Бывший директор императорских театров, бывший князь Волконский, автор нескольких книг об искусстве театра, внешне был совершеннейший Дон Кихот, точно списанный с иллюстраций Гюстава Доре шестидесятилетний рыцарь Печального Образа. Худой — хоть пунктиром его рисуй! — с просоленными сединой волосами, гладкими — на пробор, с эспаньолкой — сэль а пуавр (соль с перцем), на тончайших ножках-жердях, в коротеньких, до колен, штанишках, в серо-зеленой курточке нерусского образца — так выглядел внук прославленной Марии Волконской.

Волконский заходил часто, и беседы с ним текли либо в петухивной у печки, которую я разжигал, либо, в зависимости от времени суток, в келейке Цветаевой.

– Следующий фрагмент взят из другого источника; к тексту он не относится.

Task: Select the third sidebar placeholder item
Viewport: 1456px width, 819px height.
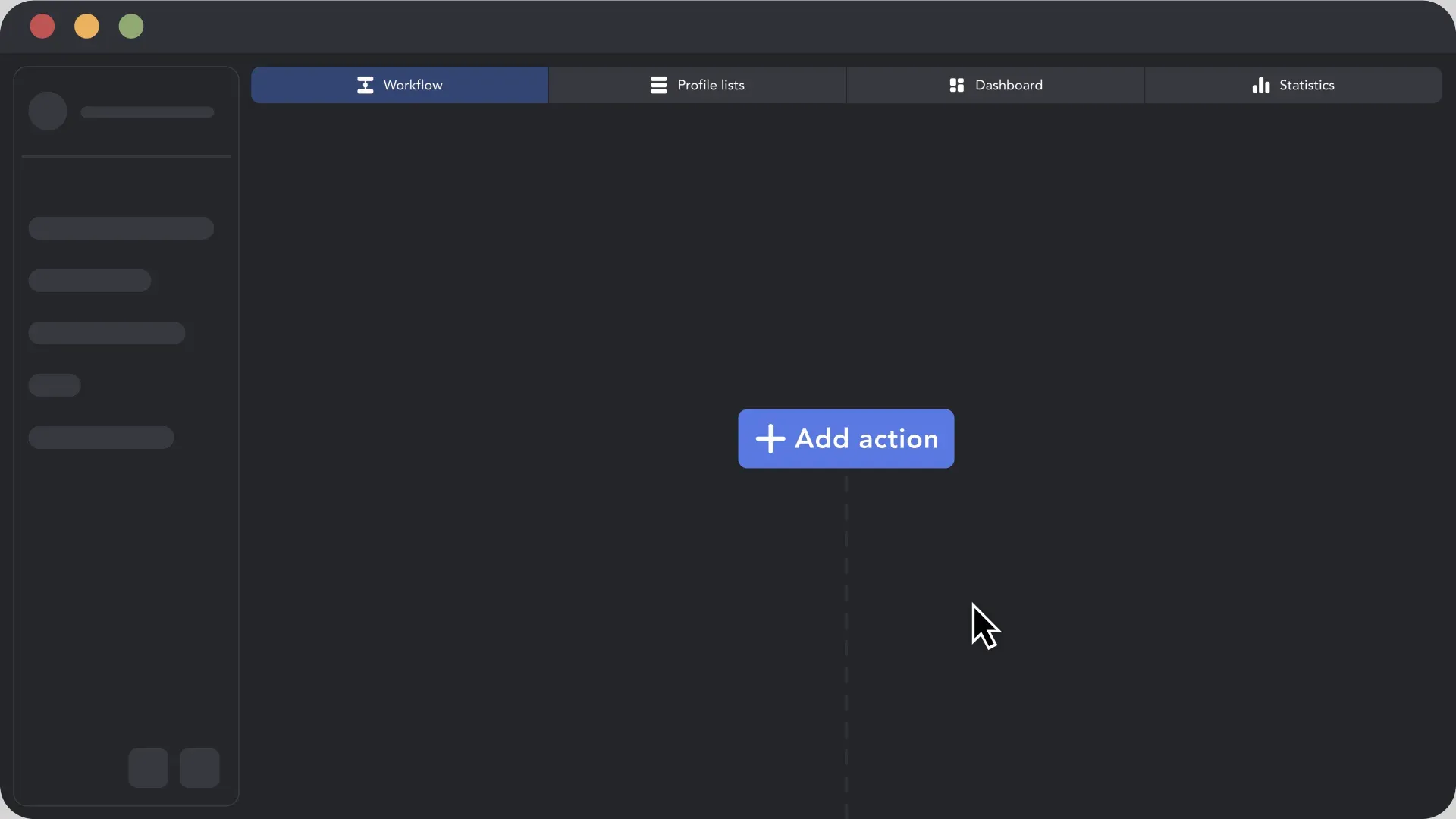Action: [107, 333]
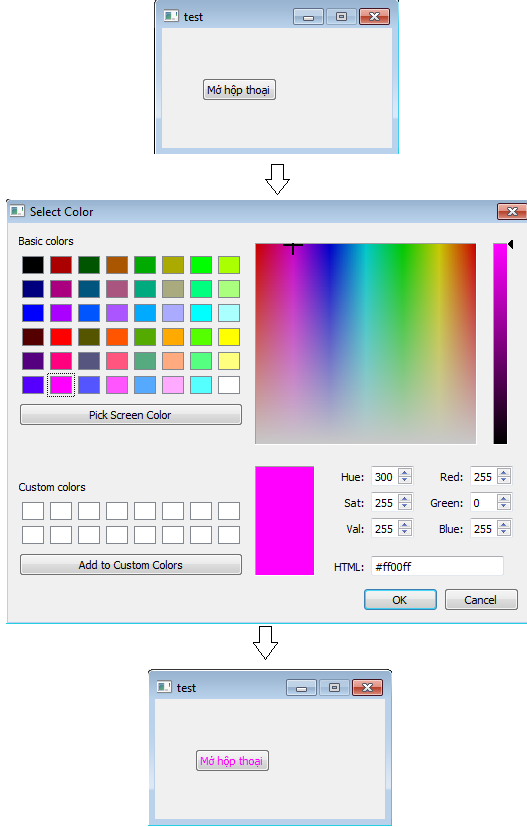The image size is (527, 827).
Task: Click the Select Color dialog title icon
Action: pyautogui.click(x=17, y=211)
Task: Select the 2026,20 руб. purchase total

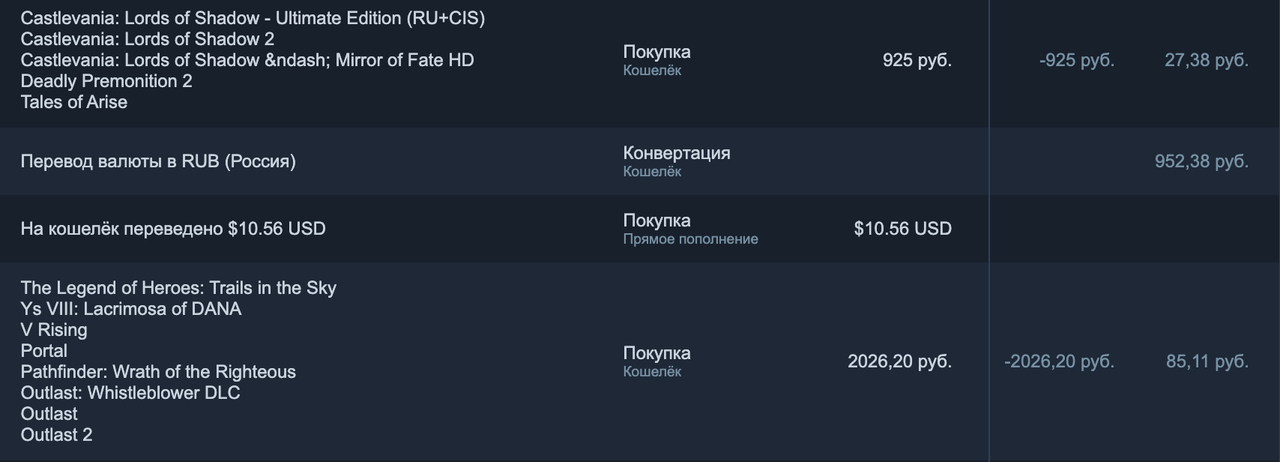Action: pos(900,361)
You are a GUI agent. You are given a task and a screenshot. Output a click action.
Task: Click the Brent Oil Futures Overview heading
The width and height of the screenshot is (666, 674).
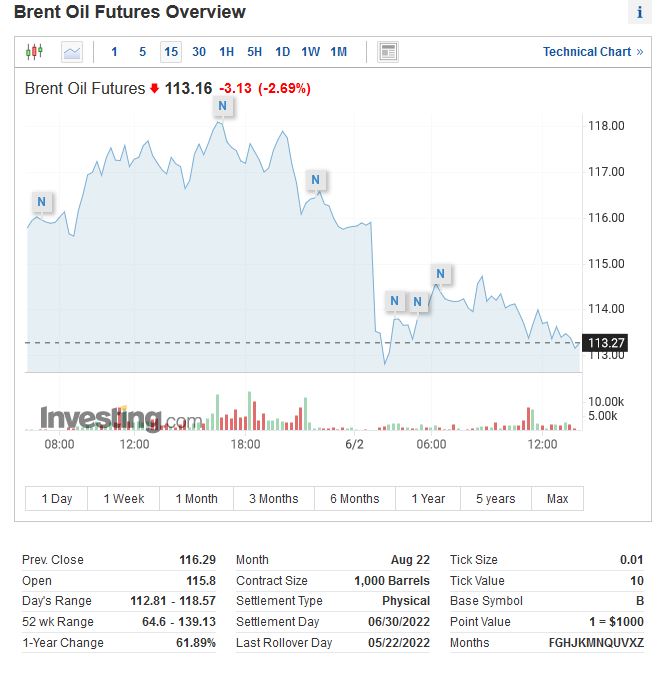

Не помню, чтобы при Волконском она когда-либо читала стихи. Ее манера читать не могла ему нравиться. Мою же манеру — скандировать — он просто не выносил. У него была своя теория чтения стихов со «смысловыми ударениями». Последняя изданная в России книга его называлась «Законы живой речи и правила чтения». Тютчевым он восхищался, чаще всего читал «Люблю грозу в начале мая», но музыка стихотворной строки в его чтении исчезала.

Никогда ни слова о политике! Да он, кажется, и во всю свою жизнь ничем, кроме искусства, не интересовался. Он с большим уважением отзывался о Станиславском и очень сдержанно говорил о своих несогласиях с ним.

В 1921 году Волконский читал лекции в Московской филармонии. Станиславский уважительно относился к Волконскому и в одном из своих выступлений назвал учеников Сергея Михайловича «волконистами». Это дошло до Волконского и очень огорчило его. Он принес Цветаевой и прочитал ей и мне свое письмо Станиславскому. Волконский утверждал, что никакого своего особого «учения о театре» у него нет и уже поэтому учеников-последователей у него быть не может. Но особенно горячо он возражал против употребления Станиславским выражения «волконисты». Он доказывал, что словообразование это чужеродно духу русского языка, умоляя Станиславского слово это больше не произносить.

Не знаю, что ответил ему Станиславский. И ответил ли? Волконский вскоре после своего письма Станиславскому уехал из СССР.

Цветаева уехала позже Волконского. За границей они встречались. Ее дочь писала мне: «С С. М. (Волконским) мама и все мы продолжали дружить и в Чехии, и во Франции».